Geoff Stone has in a five part series blogged about his new book at the Volokh Conspiracy.
This is the introduction by Eugene Volokh followed by parts
One,
Two,
Three,
Four and
Five. Below is an excerpt from Eugene's introduction that reproduces the publisher's summary:
University of Chicago Professor Geoffrey Stone — one of the nation’s
leading liberal constitutional scholars — is guest-blogging this week
about his new book, “Sex and the Constitution: Sex, Religion, and Law from America’s Origins to the Twenty-First Century.” Here’s an excerpt from the publisher’s summary:
Beginning
his volume in the ancient and medieval worlds, Geoffrey R. Stone
demonstrates how the Founding Fathers, deeply influenced by their
philosophical forebears, saw traditional Christianity as an impediment
to the pursuit of happiness and to the quest for human progress. Acutely
aware of the need to separate politics from the divisive forces of
religion, the Founding Fathers crafted a constitution that expressed the
fundamental values of the Enlightenment.
Although the Second
Great Awakening later came to define America through the lens of
evangelical Christianity, nineteenth-century Americans continued to view
sex as a matter of private concern, so much so that sexual expression
and information about contraception circulated freely, abortions before
“quickening” remained legal, and prosecutions for sodomy were almost
nonexistent.
The late nineteenth and early twentieth centuries
reversed such tolerance, however, as charismatic spiritual leaders and
barnstorming politicians rejected the values of our nation’s founders.
Spurred on by Anthony Comstock, America’s most feared enforcer of
morality, new laws were enacted banning pornography, contraception, and
abortion, with Comstock proposing that the word “unclean” be branded on
the foreheads of homosexuals. Women increasingly lost control of their
bodies, and birth control advocates, like Margaret Sanger, were
imprisoned for advocating their beliefs. In this new world, abortions
were for the first time relegated to dank and dangerous back rooms.
There
are a lot of interesting things to learn from Professor Stone. Though,
he does engage in a great deal of "law office" history.

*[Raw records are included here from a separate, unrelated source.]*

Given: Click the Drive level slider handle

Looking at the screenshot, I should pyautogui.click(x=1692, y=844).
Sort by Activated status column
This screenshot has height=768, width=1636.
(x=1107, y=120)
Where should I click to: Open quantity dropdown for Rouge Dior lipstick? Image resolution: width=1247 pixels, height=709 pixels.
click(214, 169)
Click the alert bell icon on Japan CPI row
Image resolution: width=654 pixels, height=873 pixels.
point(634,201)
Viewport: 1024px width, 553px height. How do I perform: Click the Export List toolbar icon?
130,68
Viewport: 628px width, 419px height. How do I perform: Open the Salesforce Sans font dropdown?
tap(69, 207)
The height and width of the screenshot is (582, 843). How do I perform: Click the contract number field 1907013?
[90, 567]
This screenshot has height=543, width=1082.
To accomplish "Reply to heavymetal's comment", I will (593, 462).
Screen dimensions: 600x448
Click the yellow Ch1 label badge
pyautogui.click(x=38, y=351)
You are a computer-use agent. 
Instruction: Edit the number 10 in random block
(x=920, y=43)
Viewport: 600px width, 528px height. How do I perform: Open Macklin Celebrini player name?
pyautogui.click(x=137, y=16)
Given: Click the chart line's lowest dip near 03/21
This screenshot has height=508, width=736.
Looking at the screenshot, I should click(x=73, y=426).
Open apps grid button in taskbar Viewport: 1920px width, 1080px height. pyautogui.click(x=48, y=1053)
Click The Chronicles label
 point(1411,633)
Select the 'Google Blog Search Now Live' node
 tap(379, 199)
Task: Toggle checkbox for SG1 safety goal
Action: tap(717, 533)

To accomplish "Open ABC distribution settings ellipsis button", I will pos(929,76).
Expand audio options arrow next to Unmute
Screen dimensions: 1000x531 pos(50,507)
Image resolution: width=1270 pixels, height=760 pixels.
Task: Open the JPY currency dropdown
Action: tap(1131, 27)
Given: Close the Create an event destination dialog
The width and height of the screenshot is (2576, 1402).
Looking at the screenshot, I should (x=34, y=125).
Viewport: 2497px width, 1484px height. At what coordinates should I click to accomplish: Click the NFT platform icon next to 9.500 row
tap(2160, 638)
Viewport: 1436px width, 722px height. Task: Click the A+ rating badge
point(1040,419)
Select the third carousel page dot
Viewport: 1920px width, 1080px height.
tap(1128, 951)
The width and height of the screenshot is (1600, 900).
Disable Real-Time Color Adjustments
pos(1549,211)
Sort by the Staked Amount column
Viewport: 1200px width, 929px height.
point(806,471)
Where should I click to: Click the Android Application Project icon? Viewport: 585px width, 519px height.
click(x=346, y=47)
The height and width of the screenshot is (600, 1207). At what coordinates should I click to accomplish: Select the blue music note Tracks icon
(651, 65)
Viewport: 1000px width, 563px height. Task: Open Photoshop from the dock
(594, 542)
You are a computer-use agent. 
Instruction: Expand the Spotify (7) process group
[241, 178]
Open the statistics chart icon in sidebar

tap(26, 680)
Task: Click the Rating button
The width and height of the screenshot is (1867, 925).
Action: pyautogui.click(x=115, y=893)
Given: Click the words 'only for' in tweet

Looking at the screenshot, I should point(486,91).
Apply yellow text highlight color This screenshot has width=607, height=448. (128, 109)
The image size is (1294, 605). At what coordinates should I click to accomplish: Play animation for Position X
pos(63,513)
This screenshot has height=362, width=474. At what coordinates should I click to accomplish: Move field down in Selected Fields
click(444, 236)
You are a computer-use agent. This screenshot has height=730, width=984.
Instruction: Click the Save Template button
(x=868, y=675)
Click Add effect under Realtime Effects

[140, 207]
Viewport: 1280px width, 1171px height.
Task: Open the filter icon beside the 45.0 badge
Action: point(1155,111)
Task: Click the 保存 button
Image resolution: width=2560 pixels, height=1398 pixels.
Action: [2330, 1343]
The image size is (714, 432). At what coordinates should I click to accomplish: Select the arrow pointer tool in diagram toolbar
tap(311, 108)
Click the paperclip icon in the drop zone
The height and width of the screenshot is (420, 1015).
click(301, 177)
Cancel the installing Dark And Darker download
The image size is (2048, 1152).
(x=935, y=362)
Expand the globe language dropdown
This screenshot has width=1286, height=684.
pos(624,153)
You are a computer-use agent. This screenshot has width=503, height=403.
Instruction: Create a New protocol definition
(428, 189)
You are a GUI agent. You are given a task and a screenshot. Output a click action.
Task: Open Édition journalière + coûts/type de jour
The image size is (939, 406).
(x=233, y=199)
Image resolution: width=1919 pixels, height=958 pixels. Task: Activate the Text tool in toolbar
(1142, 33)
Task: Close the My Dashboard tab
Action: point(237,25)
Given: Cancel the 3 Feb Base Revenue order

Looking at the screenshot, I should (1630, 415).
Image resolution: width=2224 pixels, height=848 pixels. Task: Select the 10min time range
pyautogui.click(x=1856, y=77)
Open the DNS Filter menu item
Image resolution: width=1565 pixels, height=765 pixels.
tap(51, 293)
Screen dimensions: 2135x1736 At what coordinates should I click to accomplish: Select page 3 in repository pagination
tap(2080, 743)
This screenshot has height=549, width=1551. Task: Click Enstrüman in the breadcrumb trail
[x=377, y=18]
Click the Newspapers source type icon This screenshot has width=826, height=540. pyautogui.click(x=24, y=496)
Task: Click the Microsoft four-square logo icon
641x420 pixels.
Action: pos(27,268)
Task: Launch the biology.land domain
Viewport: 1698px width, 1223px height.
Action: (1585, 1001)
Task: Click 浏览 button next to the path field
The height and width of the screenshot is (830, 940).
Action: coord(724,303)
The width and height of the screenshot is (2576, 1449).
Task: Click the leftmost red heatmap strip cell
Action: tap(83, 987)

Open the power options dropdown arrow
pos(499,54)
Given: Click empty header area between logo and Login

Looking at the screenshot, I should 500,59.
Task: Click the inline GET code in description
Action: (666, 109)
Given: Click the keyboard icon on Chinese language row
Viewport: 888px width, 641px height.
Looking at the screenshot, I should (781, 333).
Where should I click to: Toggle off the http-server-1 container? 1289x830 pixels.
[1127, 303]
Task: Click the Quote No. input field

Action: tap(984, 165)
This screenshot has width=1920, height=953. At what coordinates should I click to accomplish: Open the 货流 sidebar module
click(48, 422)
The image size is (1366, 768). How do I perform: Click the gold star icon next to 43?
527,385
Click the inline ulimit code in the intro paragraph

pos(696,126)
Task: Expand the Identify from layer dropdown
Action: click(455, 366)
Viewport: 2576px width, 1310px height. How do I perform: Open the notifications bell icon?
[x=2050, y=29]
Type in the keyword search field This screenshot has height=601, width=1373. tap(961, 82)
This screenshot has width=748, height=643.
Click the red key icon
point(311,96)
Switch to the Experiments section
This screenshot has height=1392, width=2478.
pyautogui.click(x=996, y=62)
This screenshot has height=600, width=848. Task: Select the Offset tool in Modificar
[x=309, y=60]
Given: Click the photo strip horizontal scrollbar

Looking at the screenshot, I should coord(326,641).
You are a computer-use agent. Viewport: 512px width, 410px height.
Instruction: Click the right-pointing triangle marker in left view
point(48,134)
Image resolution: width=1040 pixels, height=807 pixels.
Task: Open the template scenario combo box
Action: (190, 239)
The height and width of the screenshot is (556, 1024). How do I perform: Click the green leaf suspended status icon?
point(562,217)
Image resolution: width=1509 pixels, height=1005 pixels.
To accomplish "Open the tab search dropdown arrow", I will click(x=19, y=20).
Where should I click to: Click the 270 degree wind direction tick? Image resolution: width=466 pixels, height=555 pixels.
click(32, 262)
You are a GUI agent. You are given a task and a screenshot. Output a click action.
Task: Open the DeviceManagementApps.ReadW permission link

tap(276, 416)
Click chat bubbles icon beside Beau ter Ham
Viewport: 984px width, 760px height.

He's a lawyer
after all.
1 comment:
The commentariat at Volokh seems singularly unimpressed by Prof Stone's bullshit one way or the other.
As for those who demur, they begin with his unsubstantiated claim that Christians saw sex as inherently sinful. If he knew anything about the times, he would know that within the confines of marriage, the Protestants be they Puritan or Anabaptist, were quite enthusiastic about sex.
Post-Founding, another interesting demurral--on an area in which I'm admittedly completely ignorant--is that his archvillian Anthony Comstock
https://en.wikipedia.org/wiki/Comstock_laws
had the support of the new women's vote and that like Prohibition, legal sexual "prudery" had their support, and Comstock Laws were their fruit, not that of some patriarchal Christian establishment.
The argument was and is that prostitution in those days--and in later years the Sexual Revolution--undermined the family structure in that sex and children were decoupled.
I find this line of argument far more interesting than Prof. Stone's predictable leftist demonization of male Christians. The greatest threat to the family, a mother and her children, are booze and other women, and once achieved, women's suffrage got to work.